Tutto questo, con il risultato di apparire come una persona poco sincera, impacciata o viceversa che ostenta, con sicurezza, conoscenze che palesemente non possiede.
Ancora una volta, la differenza è data dalle “piccole cose”.
Ecco sette piccole virtù che non andrebbero mai trascurate.
La Puntualità, perché il tempo è l’unico bene che non si può né comprare né restituire.
Farsi attendere per un ritardo, significa rubare il tempo di chi attende, senza avere la possibilità di restituirlo.
L’Accuratezza, perché la cura del dettaglio, l’ordine e la pulizia personali trasmettono un’immagine di affidabilità, di rigore, qualità importanti nel lavoro.
L’Umiltà, perché per essere rispettati e apparire autorevoli, non è necessario essere arroganti e supponenti.



È vero proprio il contrario.
È bene ascoltare tutti, perché ogni persona ha qualche cosa da dire e magari da insegnare.

La Discrezione, che è sobrietà, delicatezza d’animo di chi sa non ostentare e moderarsi per non mortificare chi in termini di cultura, posizione sociale o denaro è sicuramente meno fortunato.
La Serietà, da non confondere con l’incapacità di ridere o sorridere!
Ma intesa come affidabilità, lealtà, autocontrollo, capacità di portare a termine quanto iniziato, di mantenere la parola data.
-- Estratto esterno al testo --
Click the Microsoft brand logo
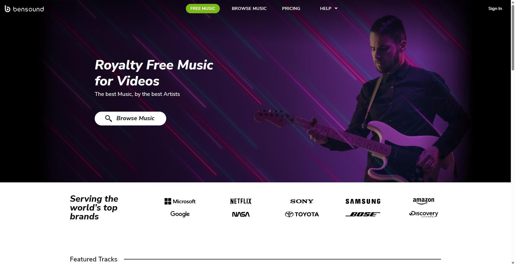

La Pazienza, in tempi di velocità digitale, rispettare i tempi delle altre persone, è un grande segno di gentilezza. Aver pazienza non significa “tollerare”, significa “rispettare”.
Ed infine: la Cordialità. I saluti, i piccoli gesti di gentilezza, i sorrisi offerti anche agli sconosciuti incontrati brevemente.
Piccoli e semplici dettagli che rendono più gradevole la vita di tutti giorni e donano la tanto ambita eleganza, quella vera!